Pointing lines for screenshots and pages:

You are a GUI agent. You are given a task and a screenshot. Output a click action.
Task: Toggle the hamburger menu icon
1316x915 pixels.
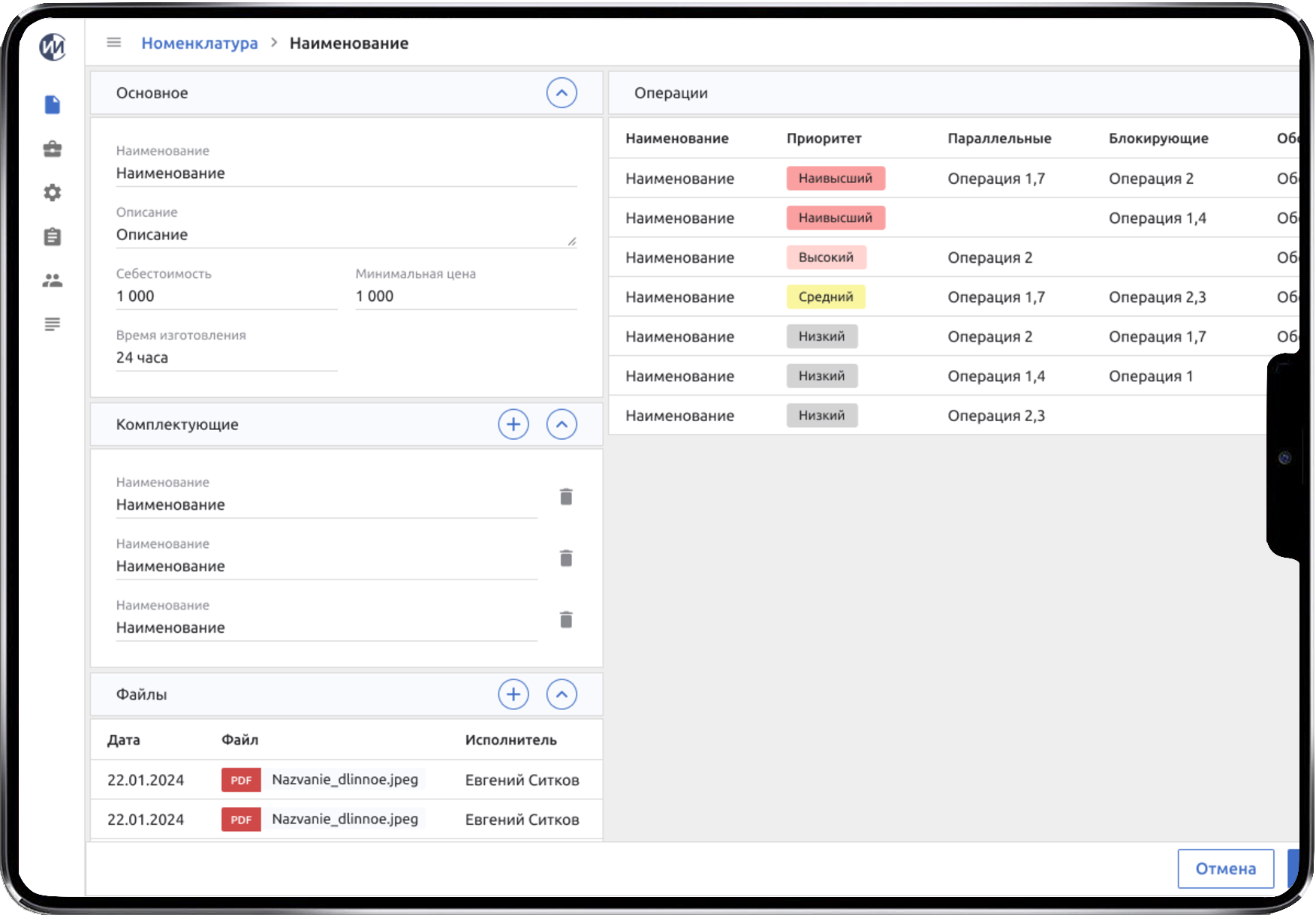113,43
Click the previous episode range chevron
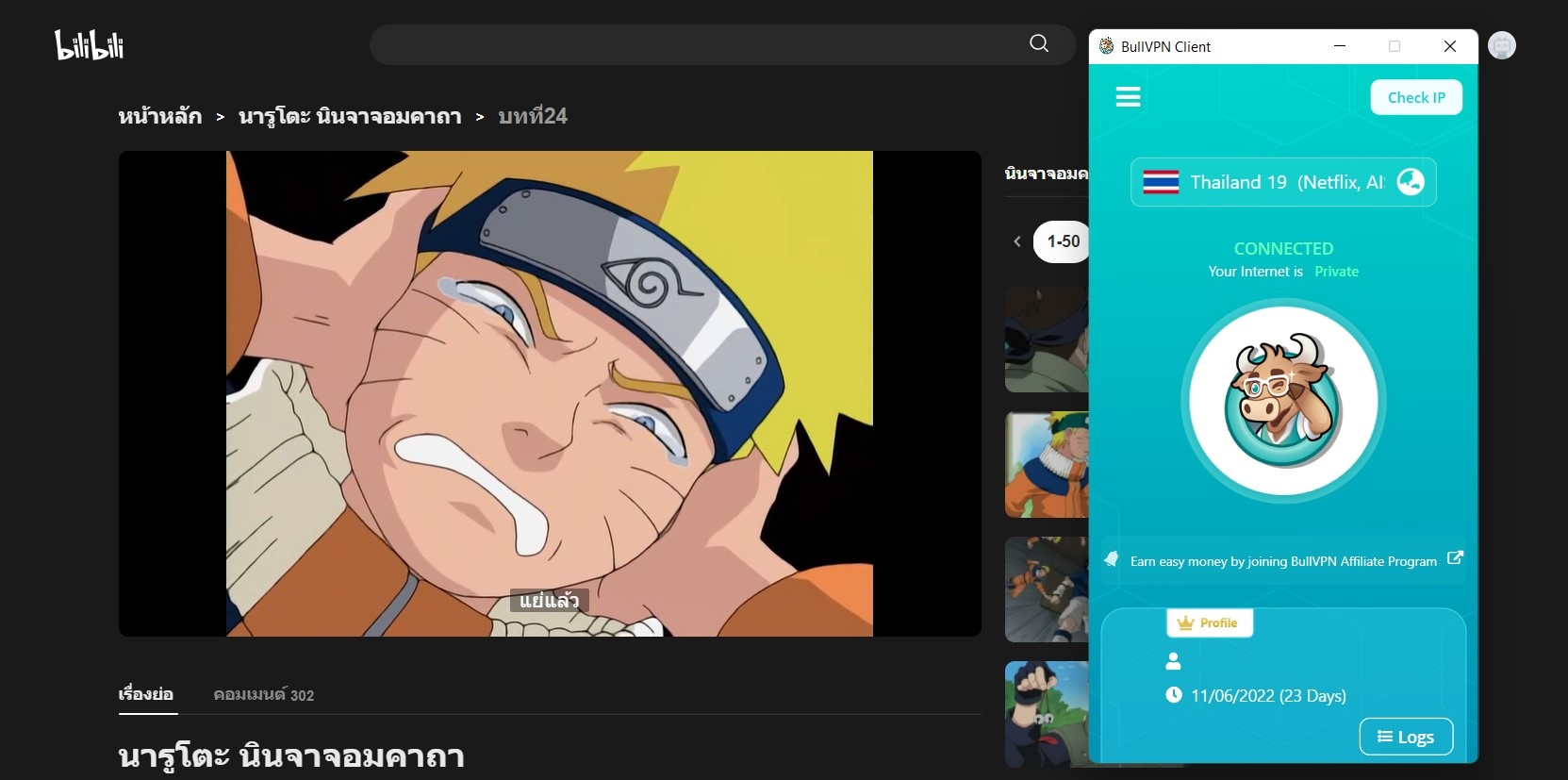Viewport: 1568px width, 780px height. tap(1016, 241)
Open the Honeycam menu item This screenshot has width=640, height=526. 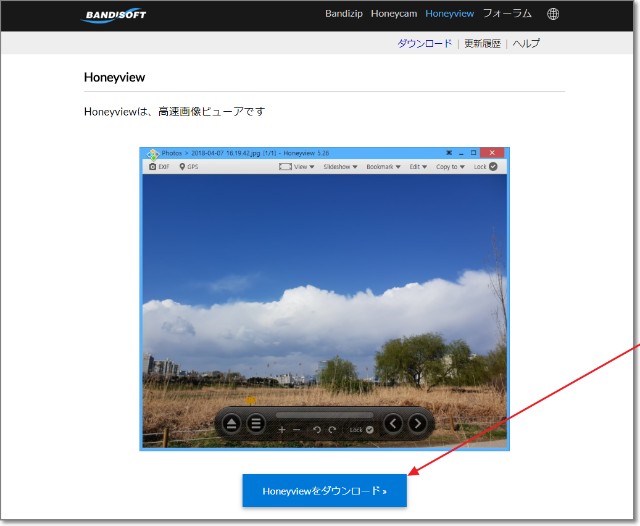tap(393, 14)
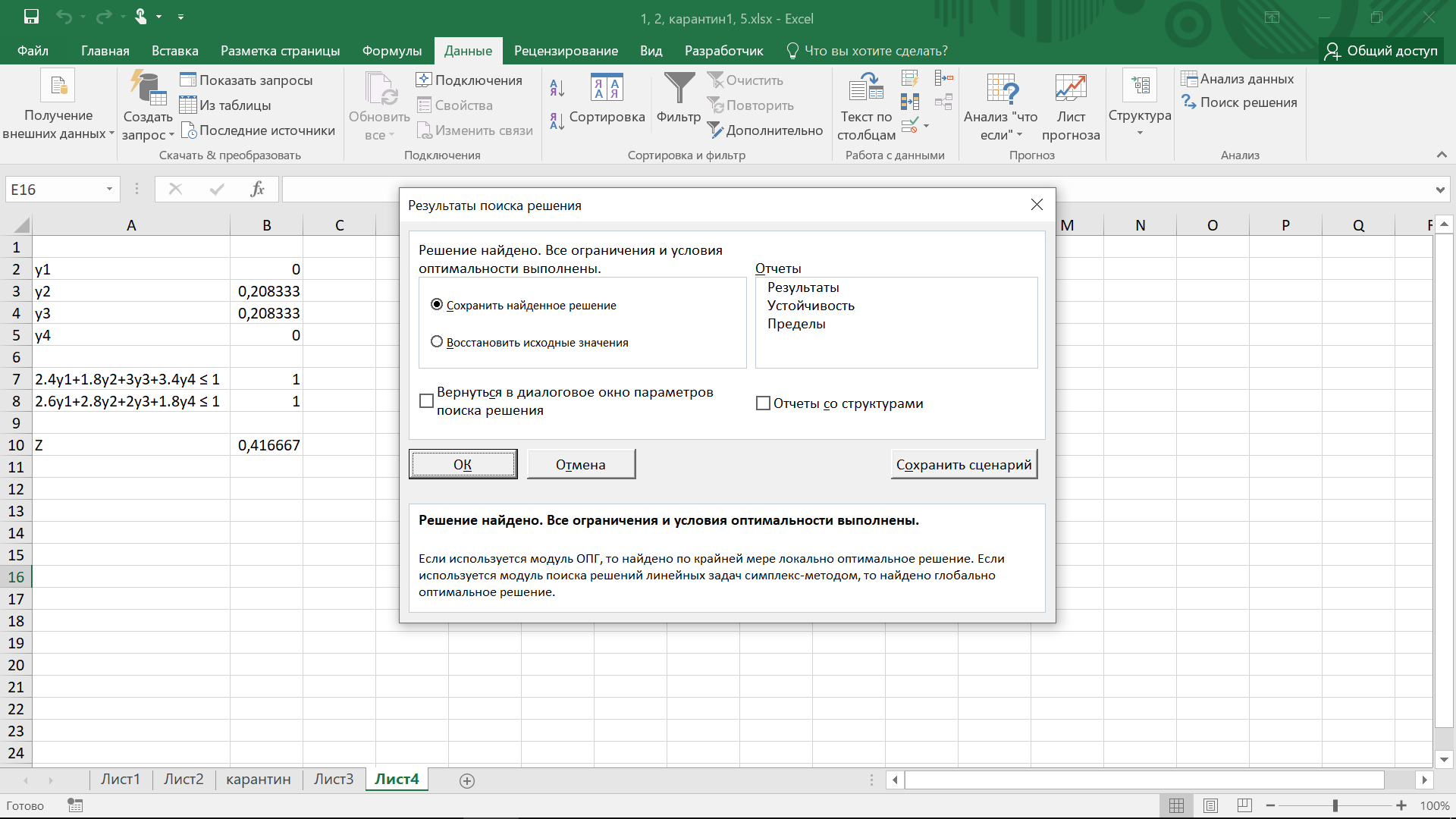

**Short exercise:** Starting at the top of the lines and stopping after the one containing "Viewport: 1568px width, 780px", rewrite them with "hamburger menu icon" changed to "navigation drawer icon" and nothing else altered. Leave the pictures out of your answer.

**Reply to the exercise:**
You are a GUI agent. You are given a task and a screenshot. Output a click action.
Task: Toggle the navigation drawer icon
1316x915 pixels.
113,43
Click the previous episode range chevron
Viewport: 1568px width, 780px height. tap(1016, 241)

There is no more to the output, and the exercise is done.